#### Records provided:
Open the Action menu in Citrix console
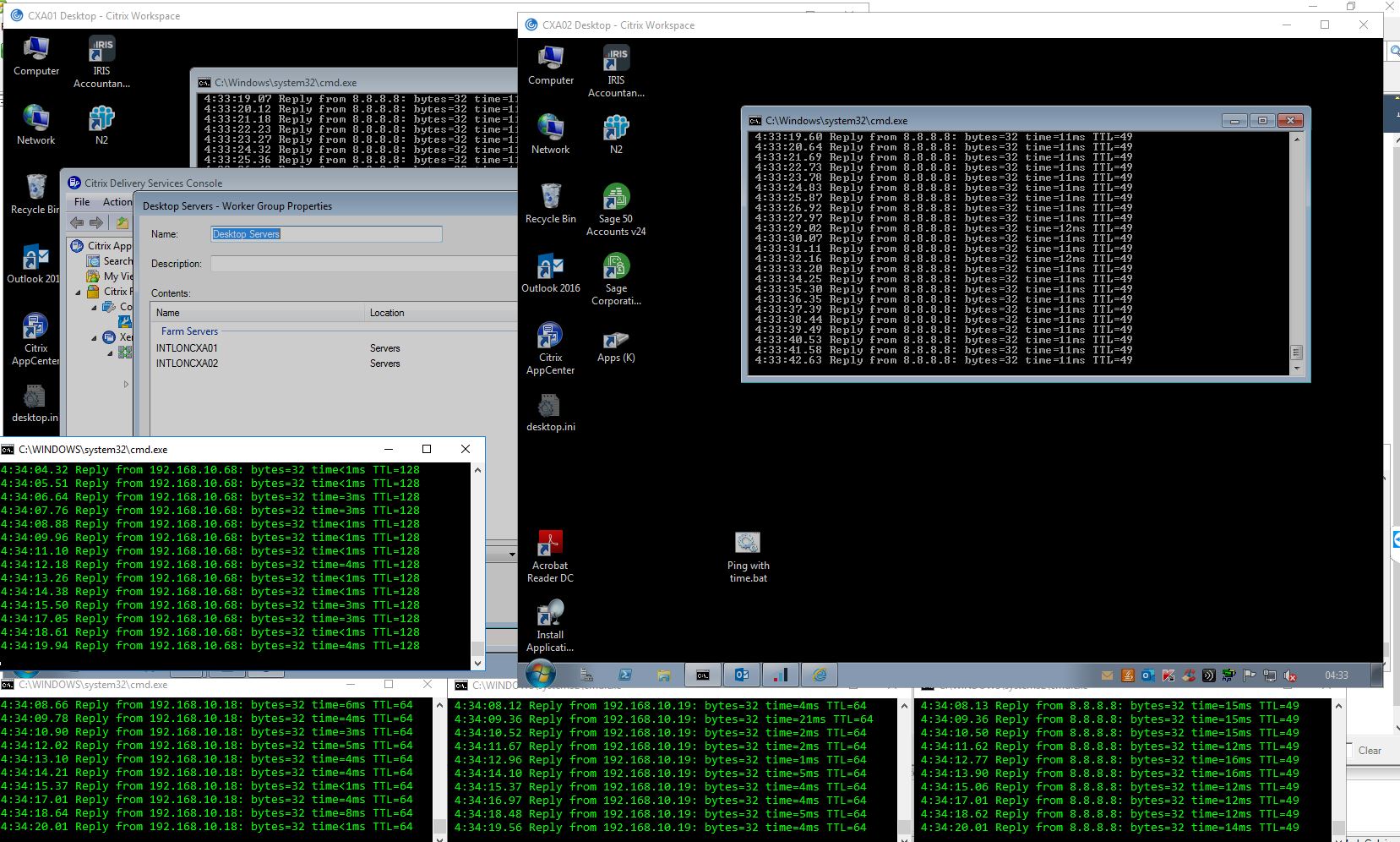The image size is (1400, 842). pos(117,202)
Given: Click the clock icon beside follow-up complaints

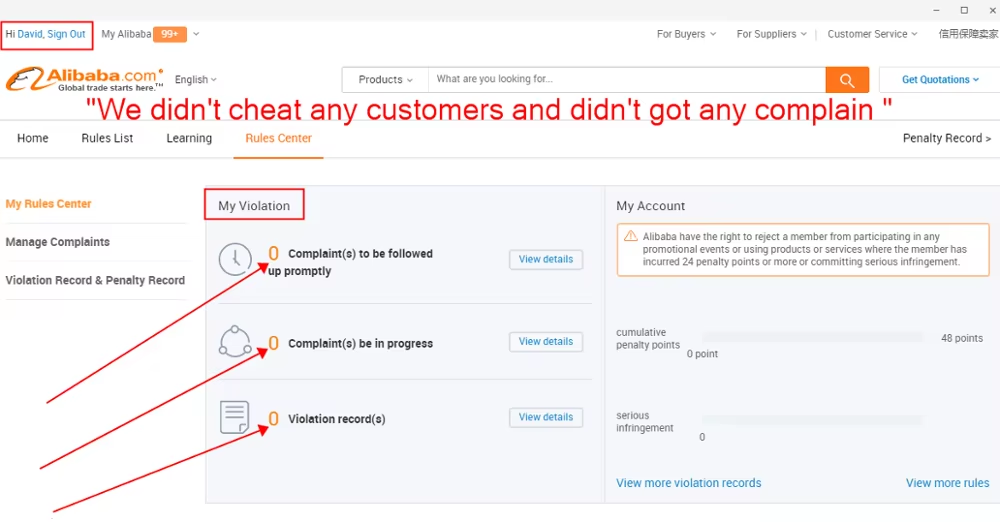Looking at the screenshot, I should (x=235, y=260).
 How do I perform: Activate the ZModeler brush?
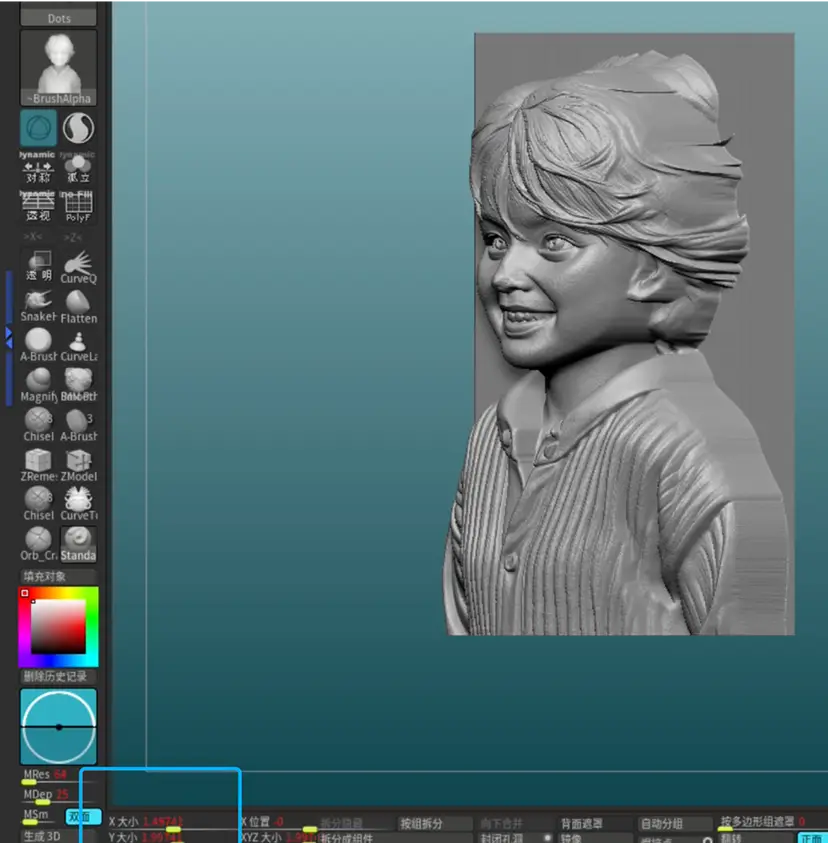coord(78,463)
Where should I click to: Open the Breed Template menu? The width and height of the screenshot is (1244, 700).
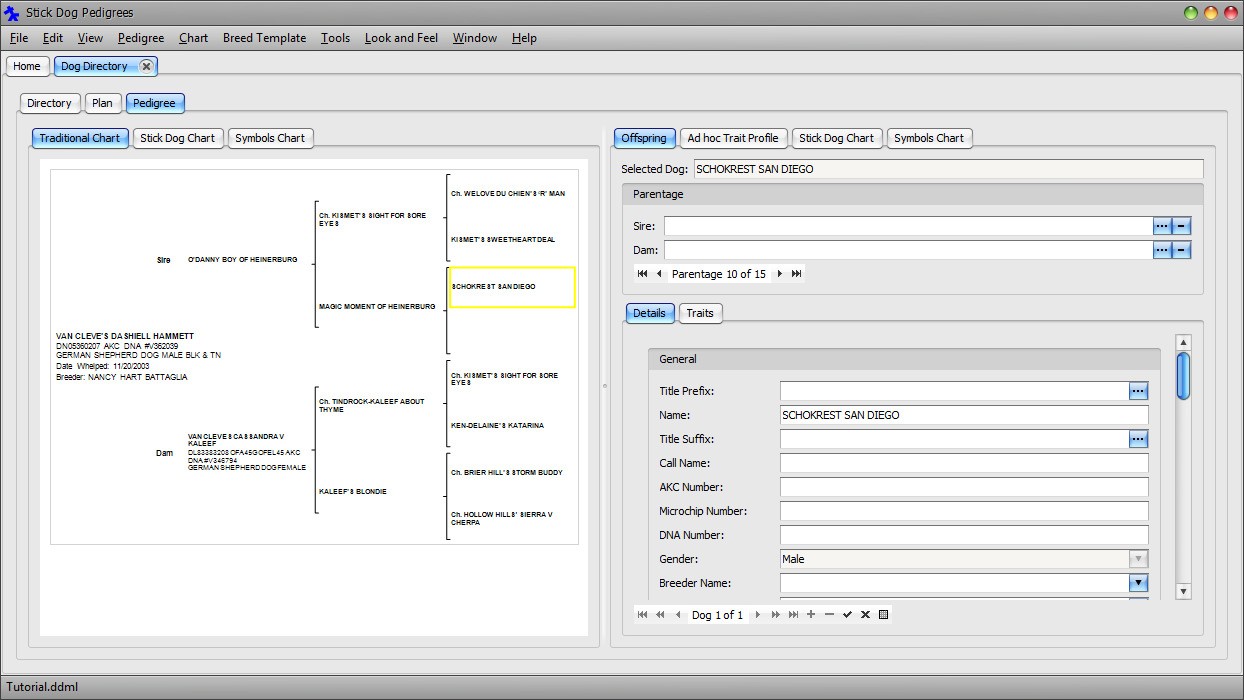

#### What needs to be done:
Quote the preceding listing precisely and completely, omitting its images.

#### Output:
Open the Action menu in Citrix console
The image size is (1400, 842). pos(117,202)
Given: Click the clock icon beside follow-up complaints

Looking at the screenshot, I should (x=235, y=260).
 How do I perform: Activate the ZModeler brush?
coord(78,463)
Where should I click to: Open the Breed Template menu? The width and height of the screenshot is (1244, 700).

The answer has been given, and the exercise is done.